WHAT TO DO: Lines where the string "Italiano" appears are to be copied from the entries below.

*** INFORMATION SHOWN ***

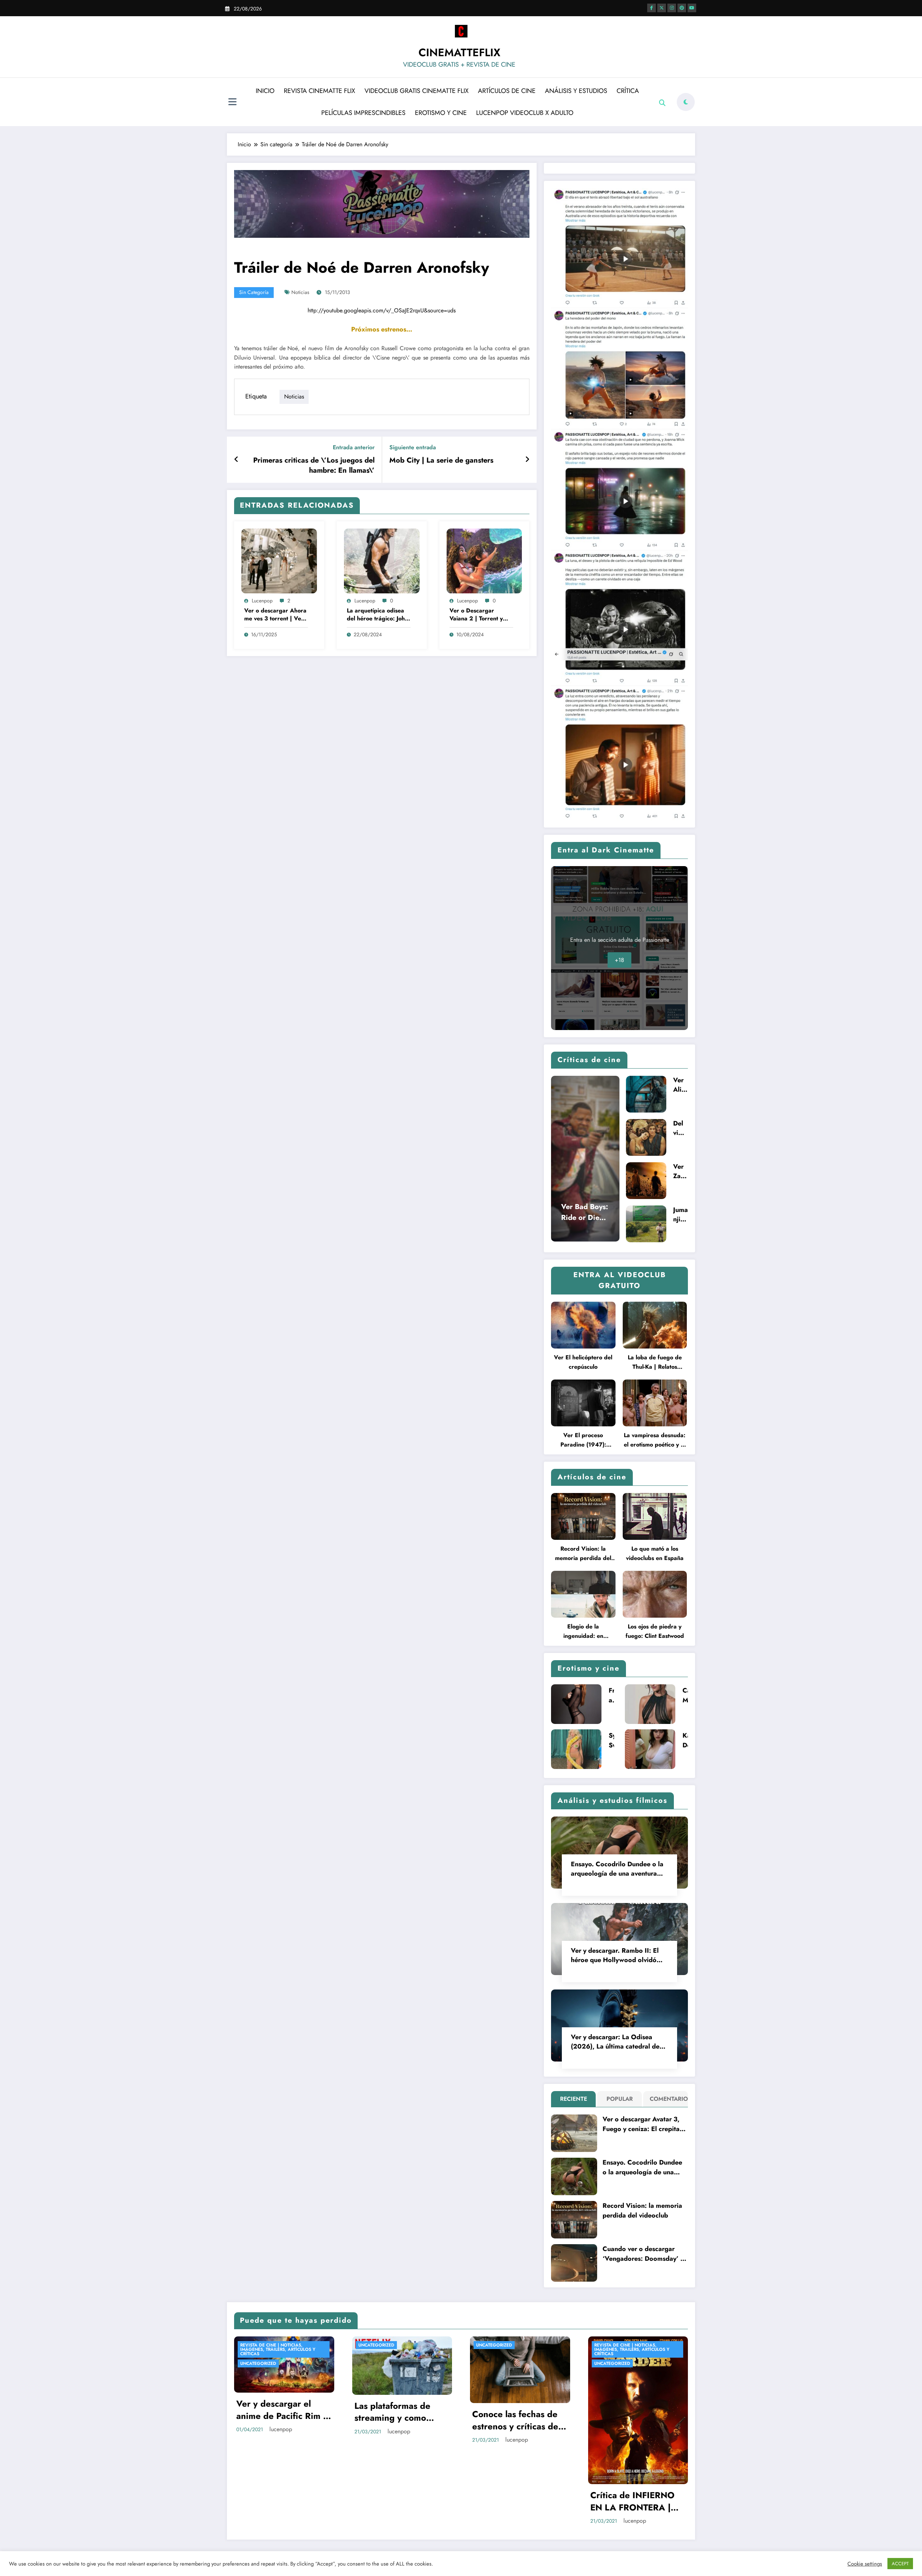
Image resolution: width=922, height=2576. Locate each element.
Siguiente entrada (412, 447)
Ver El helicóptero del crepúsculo (583, 1362)
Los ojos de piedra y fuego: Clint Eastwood (655, 1631)
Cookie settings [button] (864, 2564)
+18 (619, 960)
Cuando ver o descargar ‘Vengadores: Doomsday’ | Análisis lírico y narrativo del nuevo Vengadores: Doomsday (642, 2254)
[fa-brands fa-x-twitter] (661, 8)
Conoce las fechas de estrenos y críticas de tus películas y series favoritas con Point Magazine (515, 2420)
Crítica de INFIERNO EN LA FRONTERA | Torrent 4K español (632, 2501)
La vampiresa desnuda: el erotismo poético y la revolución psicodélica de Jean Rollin (654, 1440)
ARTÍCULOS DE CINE (507, 90)
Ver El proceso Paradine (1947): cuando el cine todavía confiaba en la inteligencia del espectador (583, 1440)
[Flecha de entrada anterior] (236, 459)
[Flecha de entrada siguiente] (527, 459)
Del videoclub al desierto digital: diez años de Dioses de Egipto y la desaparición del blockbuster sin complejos (680, 1128)
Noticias (300, 292)
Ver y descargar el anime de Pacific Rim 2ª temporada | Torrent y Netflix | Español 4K (283, 2410)
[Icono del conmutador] (232, 102)
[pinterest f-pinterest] (681, 8)
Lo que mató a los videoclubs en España (655, 1553)
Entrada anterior (354, 447)
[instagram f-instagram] (671, 8)
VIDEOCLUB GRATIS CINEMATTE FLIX (416, 90)
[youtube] (692, 8)
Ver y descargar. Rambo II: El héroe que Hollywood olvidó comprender (615, 1955)
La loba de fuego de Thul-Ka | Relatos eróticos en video (655, 1362)
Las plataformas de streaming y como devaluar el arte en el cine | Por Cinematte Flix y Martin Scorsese (398, 2412)
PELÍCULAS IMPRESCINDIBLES (363, 112)
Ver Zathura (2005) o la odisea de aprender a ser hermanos (680, 1171)
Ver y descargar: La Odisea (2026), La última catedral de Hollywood (615, 2041)
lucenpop (262, 600)
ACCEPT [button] (900, 2563)
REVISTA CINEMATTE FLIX (319, 90)
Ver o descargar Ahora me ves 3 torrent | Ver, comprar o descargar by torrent (275, 615)
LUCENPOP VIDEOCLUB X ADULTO (524, 112)
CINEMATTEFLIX (459, 52)
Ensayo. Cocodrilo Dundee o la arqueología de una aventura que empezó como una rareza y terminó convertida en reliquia (617, 1868)
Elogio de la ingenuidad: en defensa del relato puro (583, 1631)
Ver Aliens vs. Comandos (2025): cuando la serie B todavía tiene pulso (680, 1085)
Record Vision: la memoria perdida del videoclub (583, 1554)
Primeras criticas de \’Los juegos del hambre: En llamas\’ (314, 465)
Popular (620, 2099)
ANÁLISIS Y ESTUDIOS (576, 90)
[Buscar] (662, 103)
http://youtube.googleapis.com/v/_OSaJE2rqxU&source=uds (382, 310)
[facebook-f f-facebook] (651, 8)
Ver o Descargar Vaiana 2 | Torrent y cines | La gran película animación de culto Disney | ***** (480, 615)
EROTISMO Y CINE (441, 112)
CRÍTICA (628, 90)
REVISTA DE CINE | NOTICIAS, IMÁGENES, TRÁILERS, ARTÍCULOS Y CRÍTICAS (277, 2349)
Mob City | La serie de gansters (441, 460)
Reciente (573, 2099)
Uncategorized (258, 2363)
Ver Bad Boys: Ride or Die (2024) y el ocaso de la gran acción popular (584, 1212)
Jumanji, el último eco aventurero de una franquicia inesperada (680, 1214)
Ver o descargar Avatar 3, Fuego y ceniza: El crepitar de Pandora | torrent (642, 2124)
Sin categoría (254, 292)
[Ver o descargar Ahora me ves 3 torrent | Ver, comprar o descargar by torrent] (279, 560)
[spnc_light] (686, 102)
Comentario (667, 2099)
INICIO (265, 90)
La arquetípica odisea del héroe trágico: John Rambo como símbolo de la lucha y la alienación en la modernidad (377, 615)
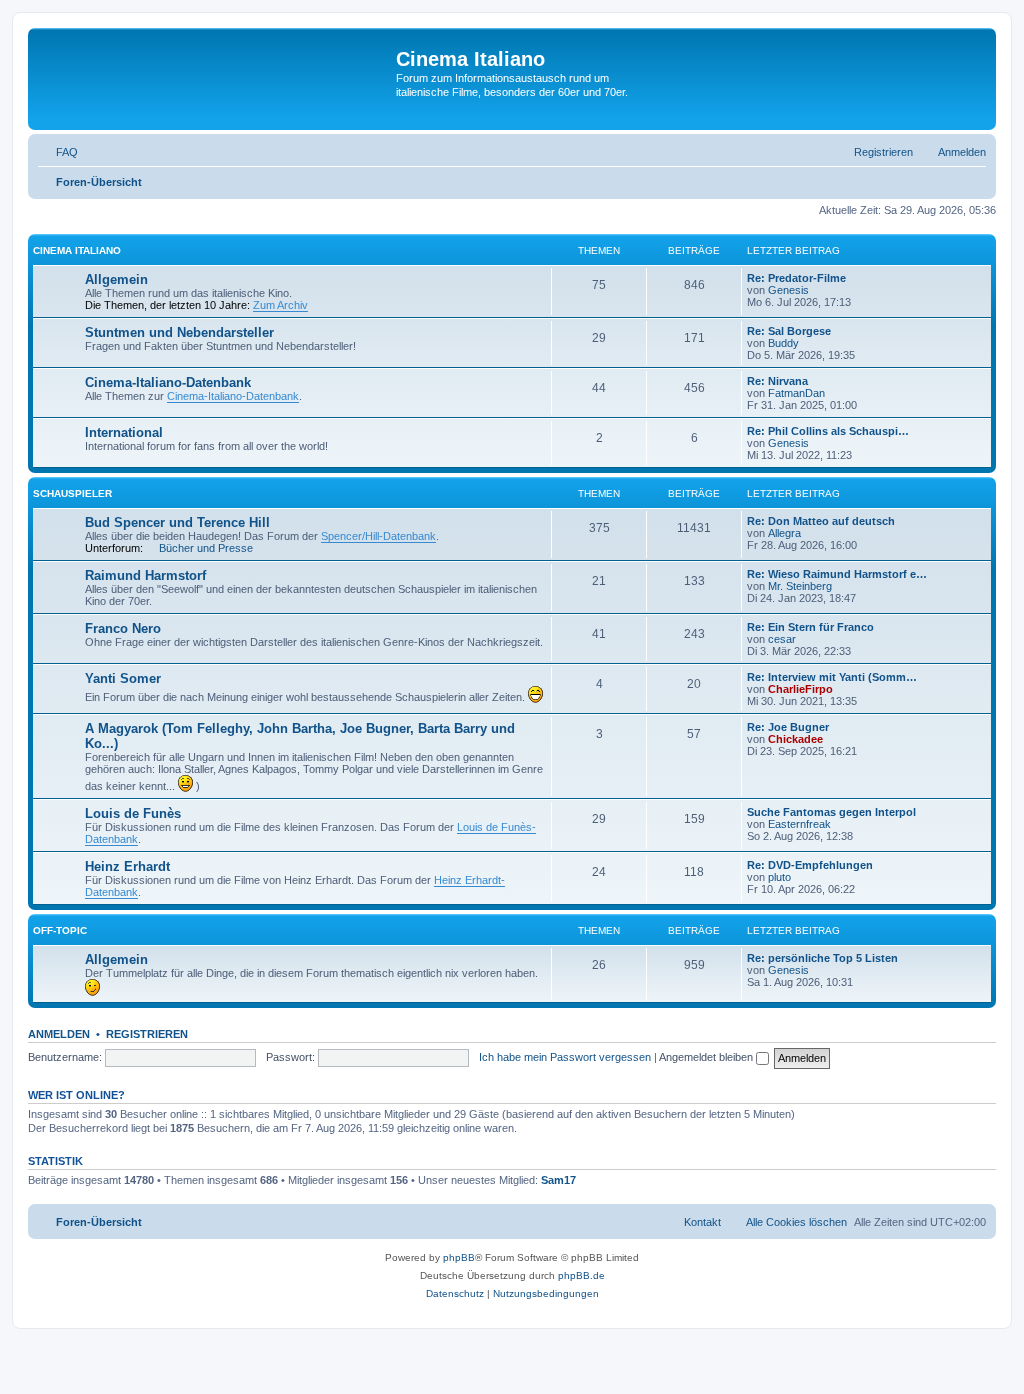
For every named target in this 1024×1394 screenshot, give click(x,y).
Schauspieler (72, 493)
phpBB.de (581, 1275)
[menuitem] (58, 152)
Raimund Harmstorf (145, 575)
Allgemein (116, 279)
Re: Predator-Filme (796, 278)
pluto (779, 877)
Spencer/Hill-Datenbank (378, 536)
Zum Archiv (280, 305)
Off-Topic (60, 930)
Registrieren (147, 1034)
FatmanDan (796, 393)
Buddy (783, 343)
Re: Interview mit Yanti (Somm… (832, 677)
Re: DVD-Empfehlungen (810, 865)
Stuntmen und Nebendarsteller (179, 332)
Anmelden (59, 1034)
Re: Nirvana (777, 381)
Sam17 (558, 1180)
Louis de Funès (133, 813)
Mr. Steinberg (800, 586)
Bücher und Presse (206, 548)
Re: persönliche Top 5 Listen (822, 958)
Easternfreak (799, 824)
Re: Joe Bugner (788, 727)
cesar (782, 639)
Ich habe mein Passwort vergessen (565, 1057)
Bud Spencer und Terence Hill (177, 522)
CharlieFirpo (800, 689)
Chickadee (795, 739)
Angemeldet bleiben (707, 1057)
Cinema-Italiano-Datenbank (168, 382)
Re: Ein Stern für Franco (810, 627)
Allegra (784, 533)
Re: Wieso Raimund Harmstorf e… (837, 574)
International (124, 432)
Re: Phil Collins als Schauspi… (828, 431)
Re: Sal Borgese (789, 331)
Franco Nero (123, 628)
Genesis (788, 290)
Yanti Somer (123, 678)
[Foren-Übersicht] (214, 79)
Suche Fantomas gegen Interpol (831, 812)
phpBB (459, 1257)
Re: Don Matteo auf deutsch (821, 521)
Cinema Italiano (77, 250)
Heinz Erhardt (127, 866)
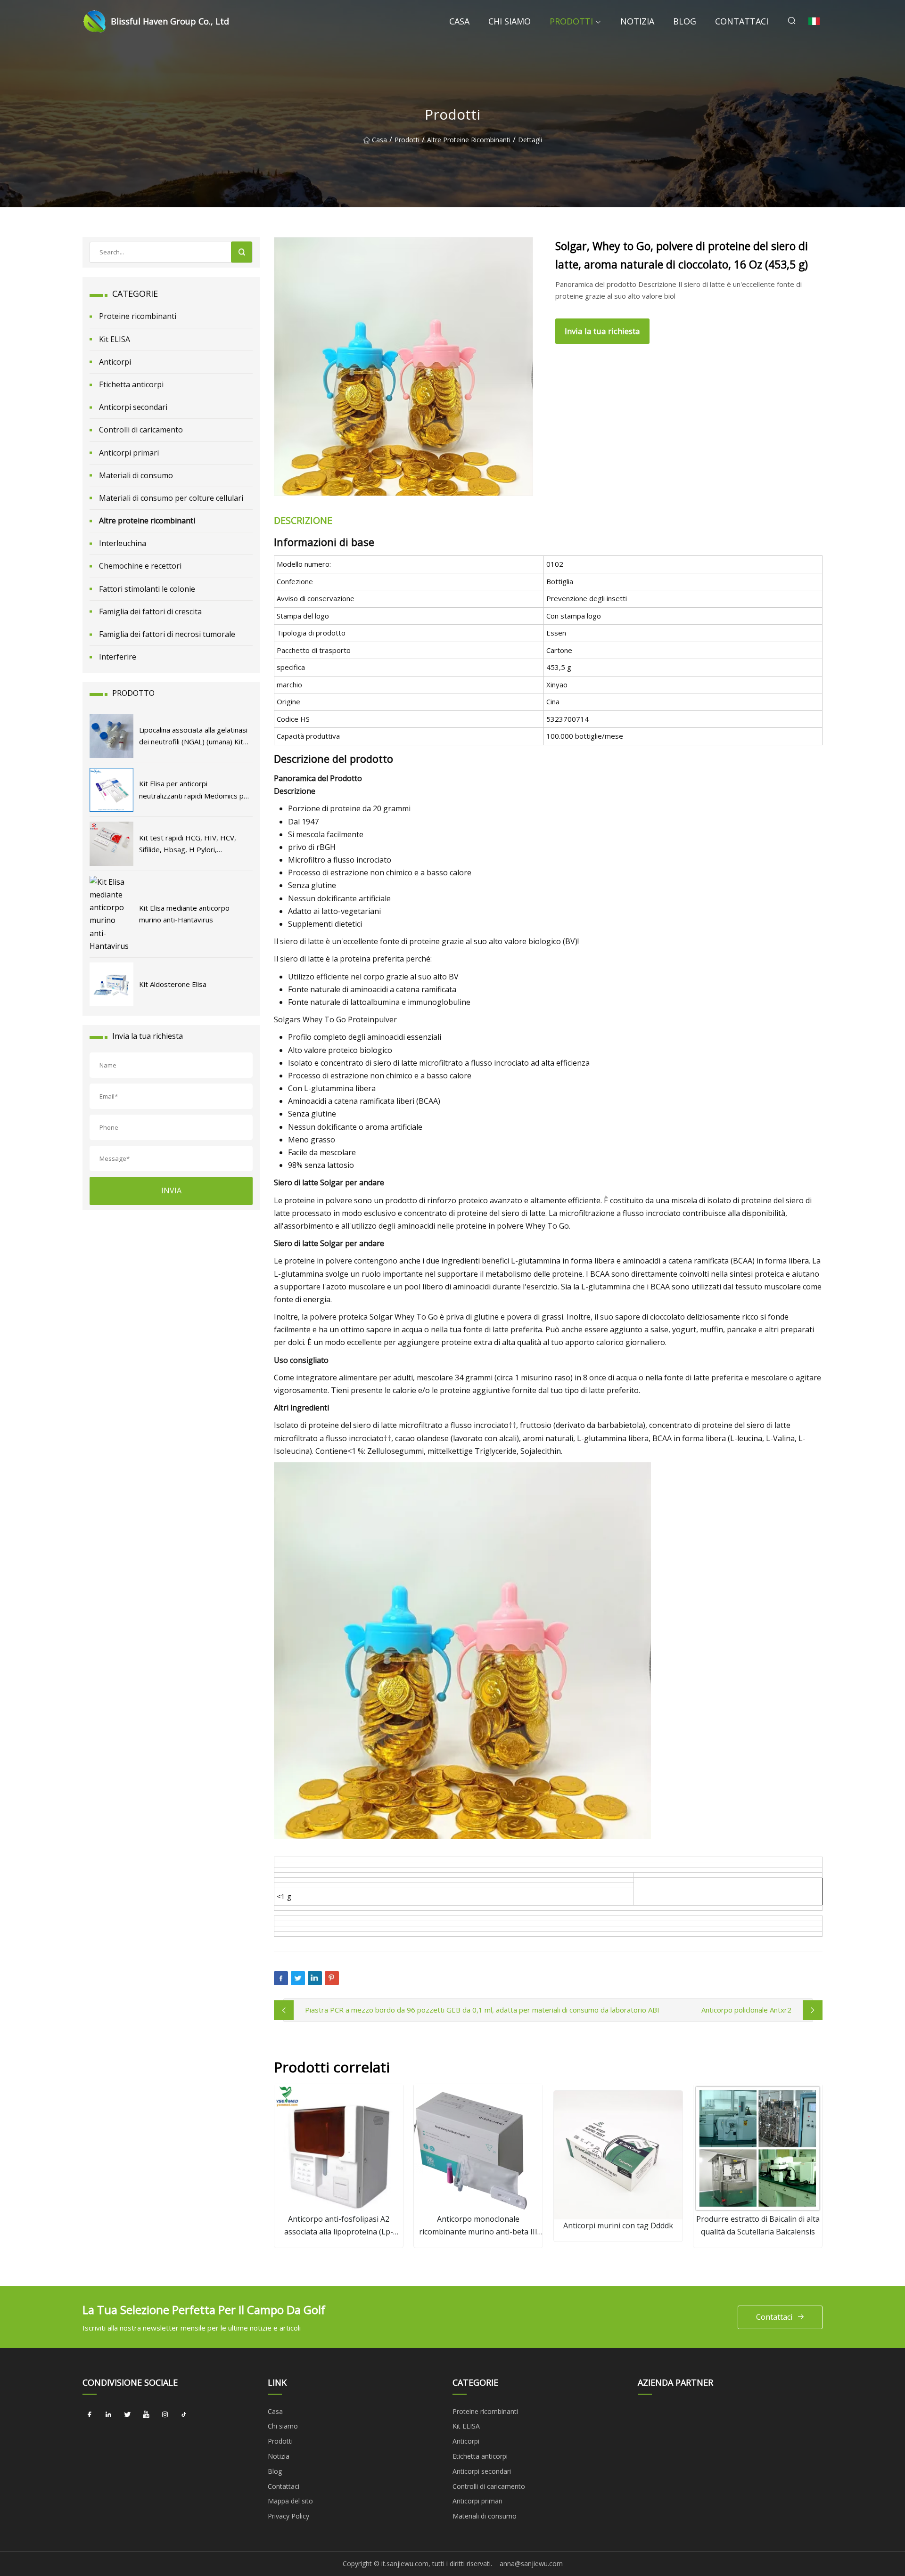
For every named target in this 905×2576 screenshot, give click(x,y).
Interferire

***

RESPONSE TO THE TASK:
Cinema-Italiano-Datenbank (168, 382)
Cinema Italiano (77, 250)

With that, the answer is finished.